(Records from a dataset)
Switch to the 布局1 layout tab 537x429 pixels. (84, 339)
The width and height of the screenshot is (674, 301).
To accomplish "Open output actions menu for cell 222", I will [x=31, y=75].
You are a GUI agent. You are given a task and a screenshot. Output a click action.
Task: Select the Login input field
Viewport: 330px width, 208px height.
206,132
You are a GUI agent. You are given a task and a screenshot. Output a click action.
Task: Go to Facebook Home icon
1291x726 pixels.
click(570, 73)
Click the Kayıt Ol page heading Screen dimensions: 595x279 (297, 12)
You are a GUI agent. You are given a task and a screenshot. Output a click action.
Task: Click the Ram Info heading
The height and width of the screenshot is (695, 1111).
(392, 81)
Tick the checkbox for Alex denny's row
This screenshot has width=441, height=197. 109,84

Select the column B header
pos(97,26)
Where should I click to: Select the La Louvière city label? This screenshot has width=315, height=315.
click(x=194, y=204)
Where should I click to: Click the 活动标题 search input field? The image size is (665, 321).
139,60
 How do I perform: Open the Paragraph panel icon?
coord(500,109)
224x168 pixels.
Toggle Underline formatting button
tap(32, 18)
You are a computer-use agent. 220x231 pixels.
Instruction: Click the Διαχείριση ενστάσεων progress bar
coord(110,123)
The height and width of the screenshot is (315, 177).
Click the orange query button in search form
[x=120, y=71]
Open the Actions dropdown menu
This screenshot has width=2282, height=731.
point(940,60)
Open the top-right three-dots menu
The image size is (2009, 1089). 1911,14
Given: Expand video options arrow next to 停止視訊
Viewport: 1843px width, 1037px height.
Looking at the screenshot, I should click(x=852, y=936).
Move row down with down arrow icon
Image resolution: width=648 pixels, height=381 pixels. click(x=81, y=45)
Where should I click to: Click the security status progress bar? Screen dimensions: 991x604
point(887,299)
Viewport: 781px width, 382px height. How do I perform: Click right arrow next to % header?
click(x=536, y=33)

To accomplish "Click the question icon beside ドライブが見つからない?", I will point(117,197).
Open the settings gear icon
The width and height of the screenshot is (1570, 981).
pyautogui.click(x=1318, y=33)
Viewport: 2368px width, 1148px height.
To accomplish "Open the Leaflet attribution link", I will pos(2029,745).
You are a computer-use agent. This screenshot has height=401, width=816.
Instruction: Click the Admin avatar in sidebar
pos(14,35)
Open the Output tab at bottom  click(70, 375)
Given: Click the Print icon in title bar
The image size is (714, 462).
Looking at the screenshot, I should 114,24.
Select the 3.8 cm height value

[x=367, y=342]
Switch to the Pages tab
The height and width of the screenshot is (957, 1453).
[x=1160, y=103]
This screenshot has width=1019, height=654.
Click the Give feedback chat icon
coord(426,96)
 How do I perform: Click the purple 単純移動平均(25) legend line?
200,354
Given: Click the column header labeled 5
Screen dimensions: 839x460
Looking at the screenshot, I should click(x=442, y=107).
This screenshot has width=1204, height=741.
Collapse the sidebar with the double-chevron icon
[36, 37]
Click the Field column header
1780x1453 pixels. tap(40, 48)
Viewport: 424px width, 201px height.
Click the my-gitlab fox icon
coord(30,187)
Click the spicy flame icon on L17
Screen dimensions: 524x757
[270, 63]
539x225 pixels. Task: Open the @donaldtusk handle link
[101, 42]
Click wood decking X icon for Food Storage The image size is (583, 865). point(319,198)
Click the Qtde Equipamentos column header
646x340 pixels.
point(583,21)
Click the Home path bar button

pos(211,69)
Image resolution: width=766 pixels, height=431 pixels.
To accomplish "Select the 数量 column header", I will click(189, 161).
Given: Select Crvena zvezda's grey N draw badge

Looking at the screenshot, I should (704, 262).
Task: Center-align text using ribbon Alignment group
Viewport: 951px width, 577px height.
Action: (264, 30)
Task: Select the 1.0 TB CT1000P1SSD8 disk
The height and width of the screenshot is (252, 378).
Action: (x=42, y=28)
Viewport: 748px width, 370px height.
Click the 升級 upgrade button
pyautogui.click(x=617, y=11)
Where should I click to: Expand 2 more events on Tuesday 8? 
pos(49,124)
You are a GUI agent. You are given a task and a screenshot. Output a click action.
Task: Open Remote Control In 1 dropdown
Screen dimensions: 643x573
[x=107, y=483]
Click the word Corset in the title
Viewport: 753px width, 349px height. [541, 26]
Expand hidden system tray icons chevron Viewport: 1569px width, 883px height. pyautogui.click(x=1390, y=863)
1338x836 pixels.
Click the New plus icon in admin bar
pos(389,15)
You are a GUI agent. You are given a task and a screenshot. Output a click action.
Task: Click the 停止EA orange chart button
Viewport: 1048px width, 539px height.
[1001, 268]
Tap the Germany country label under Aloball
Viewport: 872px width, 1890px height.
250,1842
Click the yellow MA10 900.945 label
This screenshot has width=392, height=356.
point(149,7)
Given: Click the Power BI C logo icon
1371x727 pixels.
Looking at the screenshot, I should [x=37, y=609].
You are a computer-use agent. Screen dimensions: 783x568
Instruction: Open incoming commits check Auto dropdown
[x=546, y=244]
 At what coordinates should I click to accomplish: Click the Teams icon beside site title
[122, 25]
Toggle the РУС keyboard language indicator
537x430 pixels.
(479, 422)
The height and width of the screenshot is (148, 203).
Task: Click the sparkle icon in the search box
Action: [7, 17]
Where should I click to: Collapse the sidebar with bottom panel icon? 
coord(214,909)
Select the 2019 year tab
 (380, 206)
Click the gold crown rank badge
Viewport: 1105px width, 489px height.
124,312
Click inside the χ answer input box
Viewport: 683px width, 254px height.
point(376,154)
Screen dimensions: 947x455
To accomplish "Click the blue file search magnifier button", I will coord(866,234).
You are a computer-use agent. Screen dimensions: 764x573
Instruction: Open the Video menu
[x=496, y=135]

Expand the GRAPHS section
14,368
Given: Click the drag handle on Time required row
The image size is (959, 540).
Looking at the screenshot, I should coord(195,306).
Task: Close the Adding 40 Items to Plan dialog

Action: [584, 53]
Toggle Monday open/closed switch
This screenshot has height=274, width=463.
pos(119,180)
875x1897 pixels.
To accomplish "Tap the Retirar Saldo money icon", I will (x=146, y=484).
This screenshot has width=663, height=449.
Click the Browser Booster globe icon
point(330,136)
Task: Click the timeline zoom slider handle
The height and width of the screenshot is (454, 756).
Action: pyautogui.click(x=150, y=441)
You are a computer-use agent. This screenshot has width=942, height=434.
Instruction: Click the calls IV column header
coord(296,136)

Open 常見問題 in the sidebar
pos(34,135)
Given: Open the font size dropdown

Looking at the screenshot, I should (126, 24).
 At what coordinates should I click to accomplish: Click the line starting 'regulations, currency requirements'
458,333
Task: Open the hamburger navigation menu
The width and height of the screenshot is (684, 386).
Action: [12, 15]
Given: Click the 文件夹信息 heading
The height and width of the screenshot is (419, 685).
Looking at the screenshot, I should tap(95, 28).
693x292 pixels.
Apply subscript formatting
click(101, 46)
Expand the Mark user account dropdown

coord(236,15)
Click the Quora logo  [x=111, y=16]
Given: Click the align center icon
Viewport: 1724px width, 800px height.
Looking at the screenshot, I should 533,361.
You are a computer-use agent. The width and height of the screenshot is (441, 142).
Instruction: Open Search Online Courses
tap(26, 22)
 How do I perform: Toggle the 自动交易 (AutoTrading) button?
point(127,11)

▸ **TASK**: Rewrite every line of the data above as a numbered list, leaving out the blank lines.

▸ **RESULT OF THE EXERCISE**:
1. Switch to the 布局1 layout tab 537x429 pixels. (84, 339)
2. The width and height of the screenshot is (674, 301).
3. To accomplish "Open output actions menu for cell 222", I will [x=31, y=75].
4. You are a GUI agent. You are given a task and a screenshot. Output a click action.
5. Task: Select the Login input field
6. Viewport: 330px width, 208px height.
7. 206,132
8. You are a GUI agent. You are given a task and a screenshot. Output a click action.
9. Task: Go to Facebook Home icon
10. 1291x726 pixels.
11. click(570, 73)
12. Click the Kayıt Ol page heading Screen dimensions: 595x279 (297, 12)
13. You are a GUI agent. You are given a task and a screenshot. Output a click action.
14. Task: Click the Ram Info heading
15. The height and width of the screenshot is (695, 1111).
16. (392, 81)
17. Tick the checkbox for Alex denny's row
18. This screenshot has width=441, height=197. 109,84
19. Select the column B header
20. pos(97,26)
21. Where should I click to: Select the La Louvière city label? This screenshot has width=315, height=315.
22. click(x=194, y=204)
23. Where should I click to: Click the 活动标题 search input field? The image size is (665, 321).
24. 139,60
25.  How do I perform: Open the Paragraph panel icon?
26. coord(500,109)
27. 224x168 pixels.
28. Toggle Underline formatting button
29. tap(32, 18)
30. You are a computer-use agent. 220x231 pixels.
31. Instruction: Click the Διαχείριση ενστάσεων progress bar
32. coord(110,123)
33. The height and width of the screenshot is (315, 177).
34. Click the orange query button in search form
35. [x=120, y=71]
36. Open the Actions dropdown menu
37. This screenshot has width=2282, height=731.
38. point(940,60)
39. Open the top-right three-dots menu
40. The image size is (2009, 1089). 1911,14
41. Given: Expand video options arrow next to 停止視訊
42. Viewport: 1843px width, 1037px height.
43. Looking at the screenshot, I should click(x=852, y=936).
44. Move row down with down arrow icon
45. Image resolution: width=648 pixels, height=381 pixels. click(x=81, y=45)
46. Where should I click to: Click the security status progress bar? Screen dimensions: 991x604
47. point(887,299)
48. Viewport: 781px width, 382px height. How do I perform: Click right arrow next to % header?
49. click(x=536, y=33)
50. To accomplish "Click the question icon beside ドライブが見つからない?", I will point(117,197).
51. Open the settings gear icon
52. The width and height of the screenshot is (1570, 981).
53. pyautogui.click(x=1318, y=33)
54. Viewport: 2368px width, 1148px height.
55. To accomplish "Open the Leaflet attribution link", I will pos(2029,745).
56. You are a computer-use agent. This screenshot has height=401, width=816.
57. Instruction: Click the Admin avatar in sidebar
58. pos(14,35)
59. Open the Output tab at bottom  click(70, 375)
60. Given: Click the Print icon in title bar
61. The image size is (714, 462).
62. Looking at the screenshot, I should 114,24.
63. Select the 3.8 cm height value
64. [x=367, y=342]
65. Switch to the Pages tab
66. The height and width of the screenshot is (957, 1453).
67. [x=1160, y=103]
68. This screenshot has width=1019, height=654.
69. Click the Give feedback chat icon
70. coord(426,96)
71.  How do I perform: Click the purple 単純移動平均(25) legend line?
72. 200,354
73. Given: Click the column header labeled 5
74. Screen dimensions: 839x460
75. Looking at the screenshot, I should click(x=442, y=107).
76. This screenshot has width=1204, height=741.
77. Collapse the sidebar with the double-chevron icon
78. [36, 37]
79. Click the Field column header
80. 1780x1453 pixels. tap(40, 48)
81. Viewport: 424px width, 201px height.
82. Click the my-gitlab fox icon
83. coord(30,187)
84. Click the spicy flame icon on L17
85. Screen dimensions: 524x757
86. [270, 63]
87. 539x225 pixels. Task: Open the @donaldtusk handle link
88. [101, 42]
89. Click wood decking X icon for Food Storage The image size is (583, 865). point(319,198)
90. Click the Qtde Equipamentos column header
91. 646x340 pixels.
92. point(583,21)
93. Click the Home path bar button
94. pos(211,69)
95. Image resolution: width=766 pixels, height=431 pixels.
96. To accomplish "Select the 数量 column header", I will click(189, 161).
97. Given: Select Crvena zvezda's grey N draw badge
98. Looking at the screenshot, I should (704, 262).
99. Task: Center-align text using ribbon Alignment group
100. Viewport: 951px width, 577px height.
101. Action: (264, 30)
102. Task: Select the 1.0 TB CT1000P1SSD8 disk
103. The height and width of the screenshot is (252, 378).
104. Action: (x=42, y=28)
105. Viewport: 748px width, 370px height.
106. Click the 升級 upgrade button
107. pyautogui.click(x=617, y=11)
108. Where should I click to: Expand 2 more events on Tuesday 8? 
109. pos(49,124)
110. You are a GUI agent. You are given a task and a screenshot. Output a click action.
111. Task: Open Remote Control In 1 dropdown
112. Screen dimensions: 643x573
113. [x=107, y=483]
114. Click the word Corset in the title
115. Viewport: 753px width, 349px height. [541, 26]
116. Expand hidden system tray icons chevron Viewport: 1569px width, 883px height. pyautogui.click(x=1390, y=863)
117. 1338x836 pixels.
118. Click the New plus icon in admin bar
119. pos(389,15)
120. You are a GUI agent. You are given a task and a screenshot. Output a click action.
121. Task: Click the 停止EA orange chart button
122. Viewport: 1048px width, 539px height.
123. [1001, 268]
124. Tap the Germany country label under Aloball
125. Viewport: 872px width, 1890px height.
126. 250,1842
127. Click the yellow MA10 900.945 label
128. This screenshot has width=392, height=356.
129. point(149,7)
130. Given: Click the Power BI C logo icon
131. 1371x727 pixels.
132. Looking at the screenshot, I should [x=37, y=609].
133. You are a computer-use agent. Screen dimensions: 783x568
134. Instruction: Open incoming commits check Auto dropdown
135. [x=546, y=244]
136.  At what coordinates should I click to accomplish: Click the Teams icon beside site title
137. [122, 25]
138. Toggle the РУС keyboard language indicator
139. 537x430 pixels.
140. (479, 422)
141. The height and width of the screenshot is (148, 203).
142. Task: Click the sparkle icon in the search box
143. Action: [7, 17]
144. Where should I click to: Collapse the sidebar with bottom panel icon? 
145. coord(214,909)
146. Select the 2019 year tab
147.  (380, 206)
148. Click the gold crown rank badge
149. Viewport: 1105px width, 489px height.
150. 124,312
151. Click inside the χ answer input box
152. Viewport: 683px width, 254px height.
153. point(376,154)
154. Screen dimensions: 947x455
155. To accomplish "Click the blue file search magnifier button", I will coord(866,234).
156. You are a computer-use agent. Screen dimensions: 764x573
157. Instruction: Open the Video menu
158. [x=496, y=135]
159. Expand the GRAPHS section
160. 14,368
161. Given: Click the drag handle on Time required row
162. The image size is (959, 540).
163. Looking at the screenshot, I should coord(195,306).
164. Task: Close the Adding 40 Items to Plan dialog
165. Action: [584, 53]
166. Toggle Monday open/closed switch
167. This screenshot has height=274, width=463.
168. pos(119,180)
169. 875x1897 pixels.
170. To accomplish "Tap the Retirar Saldo money icon", I will (x=146, y=484).
171. This screenshot has width=663, height=449.
172. Click the Browser Booster globe icon
173. point(330,136)
174. Task: Click the timeline zoom slider handle
175. The height and width of the screenshot is (454, 756).
176. Action: pyautogui.click(x=150, y=441)
177. You are a computer-use agent. This screenshot has width=942, height=434.
178. Instruction: Click the calls IV column header
179. coord(296,136)
180. Open 常見問題 in the sidebar
181. pos(34,135)
182. Given: Open the font size dropdown
183. Looking at the screenshot, I should (126, 24).
184.  At what coordinates should I click to accomplish: Click the line starting 'regulations, currency requirements'
185. 458,333
186. Task: Open the hamburger navigation menu
187. The width and height of the screenshot is (684, 386).
188. Action: [12, 15]
189. Given: Click the 文件夹信息 heading
190. The height and width of the screenshot is (419, 685).
191. Looking at the screenshot, I should tap(95, 28).
192. 693x292 pixels.
193. Apply subscript formatting
194. click(101, 46)
195. Expand the Mark user account dropdown
196. coord(236,15)
197. Click the Quora logo  [x=111, y=16]
198. Given: Click the align center icon
199. Viewport: 1724px width, 800px height.
200. Looking at the screenshot, I should 533,361.
201. You are a computer-use agent. The width and height of the screenshot is (441, 142).
202. Instruction: Open Search Online Courses
203. tap(26, 22)
204.  How do I perform: Toggle the 自动交易 (AutoTrading) button?
205. point(127,11)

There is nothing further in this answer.